Everyone knows that huge crucibles of steel are smelted, poured out, rolled and shaped into the stuff that arrives on the back of the lorry for us to forge, but I would certainly not have guessed it was possible to make the same stuff so successfully from scratch on a patch of grass at Holme Lacy over the space of a weekend!

A similarly amazing fact was that 170+ people from around the world had gathered to see it. There were smiths from Tanzania, South Africa, France (the smelting team), America and Australia - not to mention those from other parts of the world who I didn't bump into. As well as the far-flung folk there were also many, many new members from all around the UK who had not been to a forge-in before but were tempted out, getting stuck in to the forging competition and making full use of the unrivalled facilities on offer at the HCT Rural Craft Centre.

Other helpers worthy of praise were the charcoal choppers who got very very dirty scraping the bark off the four, tonne-bags of charcoal and grading the pieces into five separate sizes for the smelt. The different charcoal grades were necessary for the various parts of the process—small sizes or fire welding and second reduction, medium sizes for the beginning of the smelt and the largest sizes for the two-hour long burn for the reduction phase.
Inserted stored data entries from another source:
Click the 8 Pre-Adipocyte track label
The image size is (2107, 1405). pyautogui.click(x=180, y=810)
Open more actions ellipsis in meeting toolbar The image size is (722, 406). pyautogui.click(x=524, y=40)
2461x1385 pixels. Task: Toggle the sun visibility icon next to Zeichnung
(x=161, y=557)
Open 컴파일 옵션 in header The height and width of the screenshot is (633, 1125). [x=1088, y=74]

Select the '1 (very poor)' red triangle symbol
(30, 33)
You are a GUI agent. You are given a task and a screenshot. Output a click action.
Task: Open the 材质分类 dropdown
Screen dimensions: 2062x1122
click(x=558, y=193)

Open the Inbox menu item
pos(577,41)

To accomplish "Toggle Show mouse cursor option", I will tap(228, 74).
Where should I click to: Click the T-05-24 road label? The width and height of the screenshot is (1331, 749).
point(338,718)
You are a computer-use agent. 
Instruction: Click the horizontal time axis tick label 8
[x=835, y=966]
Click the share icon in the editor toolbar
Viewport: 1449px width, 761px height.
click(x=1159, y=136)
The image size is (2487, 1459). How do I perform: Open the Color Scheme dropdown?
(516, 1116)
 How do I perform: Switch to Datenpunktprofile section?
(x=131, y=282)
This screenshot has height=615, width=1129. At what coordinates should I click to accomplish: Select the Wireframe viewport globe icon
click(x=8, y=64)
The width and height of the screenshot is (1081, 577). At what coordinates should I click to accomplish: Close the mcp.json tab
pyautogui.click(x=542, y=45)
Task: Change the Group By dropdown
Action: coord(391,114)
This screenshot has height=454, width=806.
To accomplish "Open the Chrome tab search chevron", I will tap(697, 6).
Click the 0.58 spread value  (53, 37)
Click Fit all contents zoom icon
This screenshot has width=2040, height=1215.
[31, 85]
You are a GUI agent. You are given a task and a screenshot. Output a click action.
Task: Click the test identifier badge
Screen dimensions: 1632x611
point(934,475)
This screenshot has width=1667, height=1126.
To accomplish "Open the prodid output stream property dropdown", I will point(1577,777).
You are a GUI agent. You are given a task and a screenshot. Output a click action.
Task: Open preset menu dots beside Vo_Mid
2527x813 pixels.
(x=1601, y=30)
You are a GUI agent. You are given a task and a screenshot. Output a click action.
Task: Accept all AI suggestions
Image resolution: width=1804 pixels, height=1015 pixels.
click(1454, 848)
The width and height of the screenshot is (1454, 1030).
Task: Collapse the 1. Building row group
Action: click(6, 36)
For the uninitiated, the basic process of low furnace smelting goes as follows (as described to me by Jean-Michel and Stefan running the smelt): After building your furnace light a fire in the bottom and stoke it up. Add your finely-ground iron ore. As the charcoal burns down, the ore travels through the reducing layer of the fire (where the oxygen is robbed from the iron ore to keep the fire burning, leaving pure iron) eventually coming to rest at the bottom of the furnace and forming the bloom to be forged into workable lengths. The ore that is not wholly reduced (remaining as iron oxide) is collected and passed through a smaller fire for the 'second reduction'. The smaller pieces of iron/steel that break off from, or are not part of, the bloom are firewelded to a usable length of stock in a six-layered, jigsaw-like combination with borax, all wrapped up in a swathe of material drenched in fire-clay slip. The results of the weekend's three smelts were almost 30kg of soft iron, a wealth of knowledge and expertise passed on to those present and three furnaces set up and ready for us to use at the college. Not bad for 3 day's work!